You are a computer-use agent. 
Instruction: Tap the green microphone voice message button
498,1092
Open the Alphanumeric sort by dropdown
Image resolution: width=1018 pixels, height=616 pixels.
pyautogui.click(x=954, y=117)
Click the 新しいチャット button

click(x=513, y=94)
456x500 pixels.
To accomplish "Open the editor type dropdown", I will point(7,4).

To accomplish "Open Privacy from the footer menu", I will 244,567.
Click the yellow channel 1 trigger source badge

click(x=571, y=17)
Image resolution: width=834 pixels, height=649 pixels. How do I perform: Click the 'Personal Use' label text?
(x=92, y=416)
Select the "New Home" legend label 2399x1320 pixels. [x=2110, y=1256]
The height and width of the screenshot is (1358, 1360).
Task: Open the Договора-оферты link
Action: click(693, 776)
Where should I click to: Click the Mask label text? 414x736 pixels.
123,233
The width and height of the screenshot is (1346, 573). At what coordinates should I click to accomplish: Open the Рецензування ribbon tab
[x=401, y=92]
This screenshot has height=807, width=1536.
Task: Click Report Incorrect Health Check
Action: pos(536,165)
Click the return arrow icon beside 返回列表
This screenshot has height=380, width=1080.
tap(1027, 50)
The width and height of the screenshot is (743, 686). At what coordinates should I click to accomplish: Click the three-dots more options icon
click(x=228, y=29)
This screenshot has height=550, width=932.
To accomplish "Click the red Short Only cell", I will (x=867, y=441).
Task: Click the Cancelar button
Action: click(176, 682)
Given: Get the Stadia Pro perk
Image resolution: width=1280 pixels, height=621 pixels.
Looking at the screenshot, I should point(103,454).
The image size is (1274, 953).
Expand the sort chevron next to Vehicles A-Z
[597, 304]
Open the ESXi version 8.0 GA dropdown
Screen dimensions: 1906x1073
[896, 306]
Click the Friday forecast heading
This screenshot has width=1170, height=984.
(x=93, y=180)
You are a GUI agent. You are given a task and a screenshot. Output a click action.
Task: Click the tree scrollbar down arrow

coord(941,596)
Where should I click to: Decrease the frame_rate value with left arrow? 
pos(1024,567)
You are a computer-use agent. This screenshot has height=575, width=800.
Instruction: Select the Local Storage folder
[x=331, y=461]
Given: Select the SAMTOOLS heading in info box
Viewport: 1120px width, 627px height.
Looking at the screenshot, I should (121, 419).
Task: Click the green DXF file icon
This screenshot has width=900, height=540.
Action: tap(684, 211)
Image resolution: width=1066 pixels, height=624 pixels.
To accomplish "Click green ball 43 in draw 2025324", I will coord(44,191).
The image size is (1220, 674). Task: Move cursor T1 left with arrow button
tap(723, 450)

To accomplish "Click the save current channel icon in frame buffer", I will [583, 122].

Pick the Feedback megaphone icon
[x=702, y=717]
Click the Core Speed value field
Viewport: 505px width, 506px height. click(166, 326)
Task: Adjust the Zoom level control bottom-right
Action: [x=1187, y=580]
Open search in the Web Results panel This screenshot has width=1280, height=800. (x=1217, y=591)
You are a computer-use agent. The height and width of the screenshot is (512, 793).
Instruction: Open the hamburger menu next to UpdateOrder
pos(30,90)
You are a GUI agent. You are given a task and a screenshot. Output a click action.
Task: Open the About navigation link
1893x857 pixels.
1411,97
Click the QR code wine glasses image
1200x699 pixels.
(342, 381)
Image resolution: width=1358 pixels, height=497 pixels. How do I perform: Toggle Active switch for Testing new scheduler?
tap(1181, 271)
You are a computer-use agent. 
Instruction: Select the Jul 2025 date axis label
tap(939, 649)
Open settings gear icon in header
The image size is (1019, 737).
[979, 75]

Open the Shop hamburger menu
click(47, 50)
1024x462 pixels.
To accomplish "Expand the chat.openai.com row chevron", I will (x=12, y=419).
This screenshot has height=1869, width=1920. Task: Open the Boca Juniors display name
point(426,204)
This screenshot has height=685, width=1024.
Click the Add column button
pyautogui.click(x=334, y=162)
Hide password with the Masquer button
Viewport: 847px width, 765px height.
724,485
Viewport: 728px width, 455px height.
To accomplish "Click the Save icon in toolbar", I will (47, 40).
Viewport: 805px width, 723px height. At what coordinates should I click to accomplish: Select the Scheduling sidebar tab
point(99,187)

--- Work instructions ---
Retype exactly, and only, the lines from the line holding "This screenshot has height=685, width=1024." through the last line of the data; both of those lines count.

--- Answer for the task ---
This screenshot has height=685, width=1024.
Click the Add column button
pyautogui.click(x=334, y=162)
Hide password with the Masquer button
Viewport: 847px width, 765px height.
724,485
Viewport: 728px width, 455px height.
To accomplish "Click the Save icon in toolbar", I will (47, 40).
Viewport: 805px width, 723px height. At what coordinates should I click to accomplish: Select the Scheduling sidebar tab
point(99,187)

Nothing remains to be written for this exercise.